En réaction à l’invasion de l’Ukraine par la Russie, de nombreux pays ont décidé de mettre en œuvre plusieurs paquets de sanctions, dont l’exclusion du réseau d’échanges financiers Swift ou encore le gel de ses réserves détenues à l’étranger et ce, pour un total de 300 milliards de dollars.

L’ensemble de ces sanctions économiques a contribué à augmenter l’isolement de la Russie non seulement d’un point de vue politique mais aussi économique. Or cet isolement économique peut avoir de graves conséquences sur la stabilité financière du pays, avec entre autres un impact sur la gestion de sa dette externe, c’est-à-dire sur la part de dette détenue (environ 23 %) par les investisseurs étrangers, institutionnels et particuliers, toutes nationalités confondues.

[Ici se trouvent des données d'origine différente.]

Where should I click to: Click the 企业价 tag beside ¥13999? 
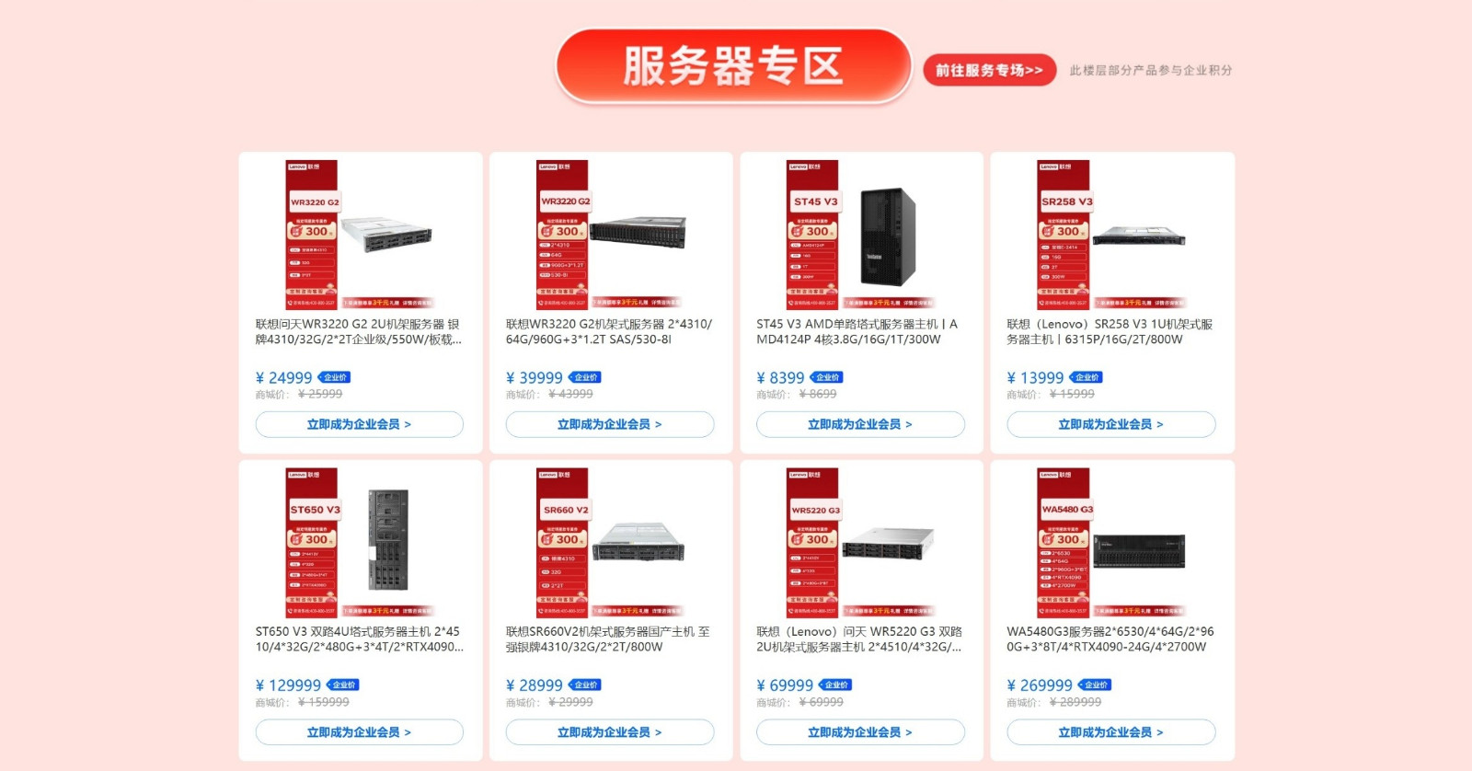pos(1087,377)
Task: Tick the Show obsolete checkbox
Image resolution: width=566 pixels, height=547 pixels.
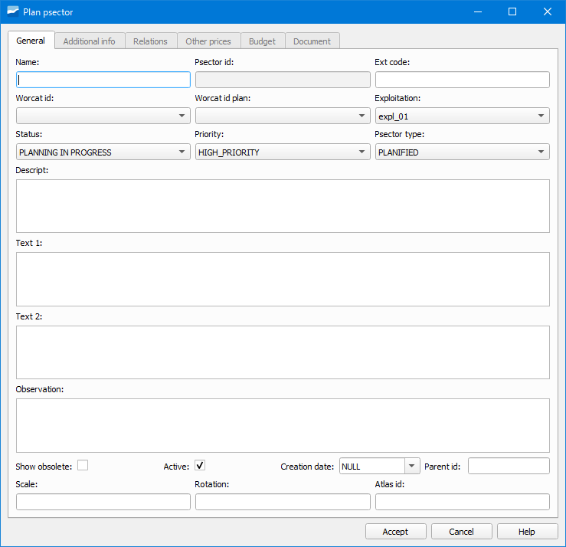Action: coord(83,465)
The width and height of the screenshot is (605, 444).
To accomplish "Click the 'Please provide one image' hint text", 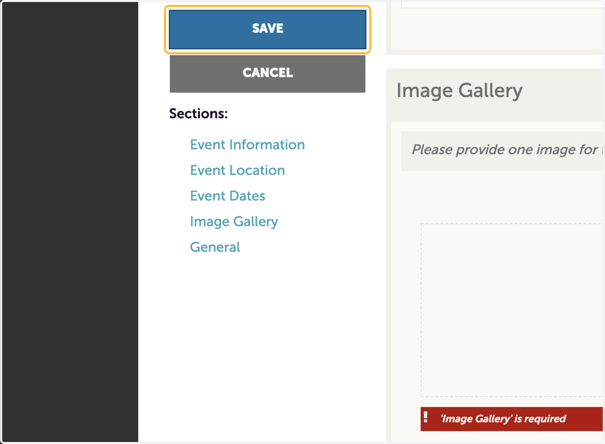I will (507, 150).
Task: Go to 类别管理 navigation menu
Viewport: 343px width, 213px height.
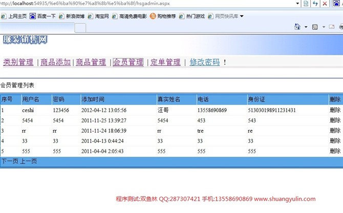Action: click(18, 62)
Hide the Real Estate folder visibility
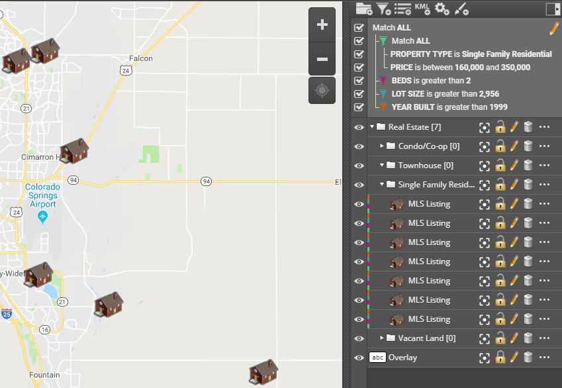Image resolution: width=562 pixels, height=388 pixels. point(358,126)

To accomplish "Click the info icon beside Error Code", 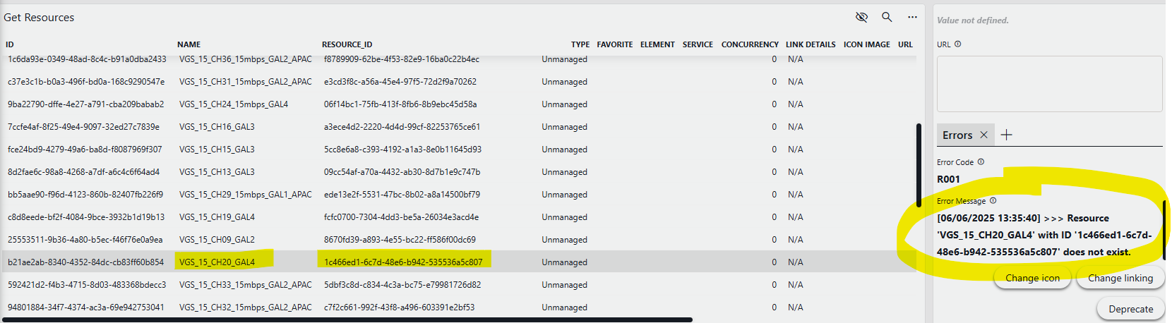I will [981, 162].
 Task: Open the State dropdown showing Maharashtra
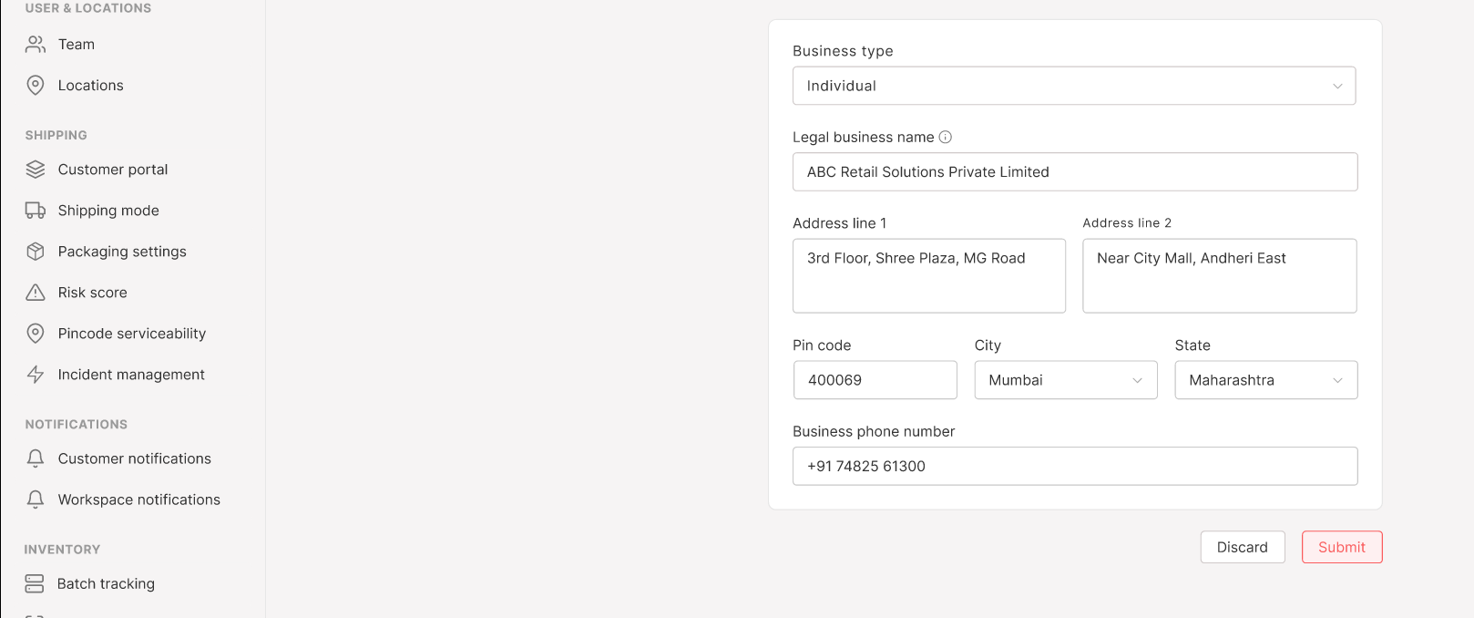coord(1265,380)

Une dette publique constitue un instrument financier avec un mode de fonctionnement très simple : d’un côté l’emprunteur, ici la Russie, émet des titres dits « obligataires » ou « souverains » que des investisseurs vont acheter. Ces titres constituent un contrat, dans lequel l’emprunteur, ici le pays, s’engage à respecter un échéancier de remboursement incluant non seulement le paiement de la dette elle-même (le capital) mais également des intérêts (les coupons) liés à cette dette.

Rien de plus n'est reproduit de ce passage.